We can see this kind of governance in action, for example, in Malawi, where the fund has invested over $1.3 billion. With among the highest HIV rates in the world, Malawi has made some of the fastest progress against the disease—cutting AIDS deaths and new HIV infections in half through highly effective use of donor money. At a broader level, financing from the fund has supported the growth of new NGOs that have monitored government budgets, promoted human rights, and campaigned against corruption. Recently, for example, when the government tried to transfer money budgeted for health to an organization run by the first lady to beautify Malawi, advocates found out through the transparency of the Global Fund, exposed the move to the media, and held protests in the capital leading to defunding of the AIDS commission.

Good governance doesn’t mean there is never fraud or abuse. Indeed the U.S. government recovered $2.6 billion in fiscal 2017 from health care fraud. Good governance means that there are institutions in place to respond to bad actors, effective rule of law to adjudicate disputes, and ways for people to hold their government accountable. These factors are critical not just for protecting health budgets but also for building strong economies. In Malawi, rather than undermining the ability of citizens to hold government accountable, money from the Global Fund also helped improve transparency and provided the tools to fight corruption.
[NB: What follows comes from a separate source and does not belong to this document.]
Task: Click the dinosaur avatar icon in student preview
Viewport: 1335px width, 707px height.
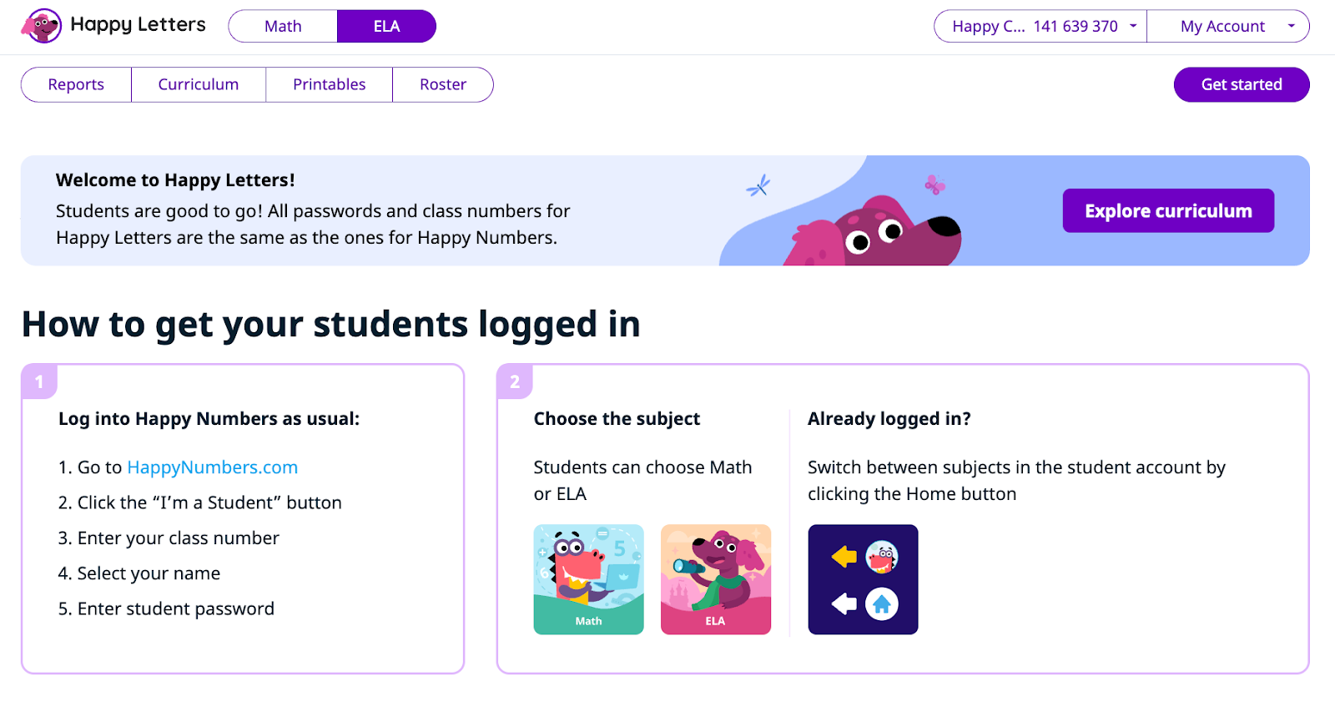Action: (x=881, y=557)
Not all aid is created equal. Last year, through the Bipartisan Policy Center, two former Senate majority leaders and I collaborated on a study that showed that the PEPFAR program was associated with similar positive trends in governance. Other studies have linked more general foreign aid to poorer governance. This suggests that there may be something particularly beneficial about aid for global health. First off, health aid is targeted to need. Although the political interests of aid-sending nations play a role, health aid flows primarily to low- and middle-income countries to address specific needs. Second, the structures and processes associated with good global health work are related to improving governance, including the strong participation of activists, NGOs, and doctors. Finally, health aid is often pegged to specific program targets like getting a certain number of people access to HIV treatment or distributing a particular number of bed nets to fight malaria. These are tangible goals, visible to the population, and the focus on results can help set citizen expectations that promised public goods will, in fact, be delivered.

In this context, the Trump administration’s moves to cut aid for global health as a way to improve governance are indefensible. The Global Fund is preparing for a major donor conference to be hosted by French President Emmanuel Macron this fall. But the Trump budget proposes to cut the three-year U.S. pledge by over $1 billion—a disaster since U.S. funding is matched two-to-one by other countries. The PEPFAR program, UNICEF, and a variety of other aid programs come in for similar cuts. Of course, it is the U.S. Congress that really has the power to set U.S. funding levels, and members of Congress have voiced their intentions of ignoring Trump’s budget proposal. Nonetheless, it is worrying that the old debate over whether aid is good or bad has been reopened.

Improving health is not possible in a vacuum. We do need strong institutions. And just as the United Nations Sustainable Development Goals link improved health with improved governance, our research on the Global Fund to Fight AIDS, Tuberculosis, and Malaria shows that aid, when it flows through well-designed mechanisms, can be a key part of doing both.

Matthew M. Kavanagh, PhD is assistant professor of global health at Georgetown University and director of the Global Health Policy and Politics Initiative at the O’Neill Institute for National and Global Health Law.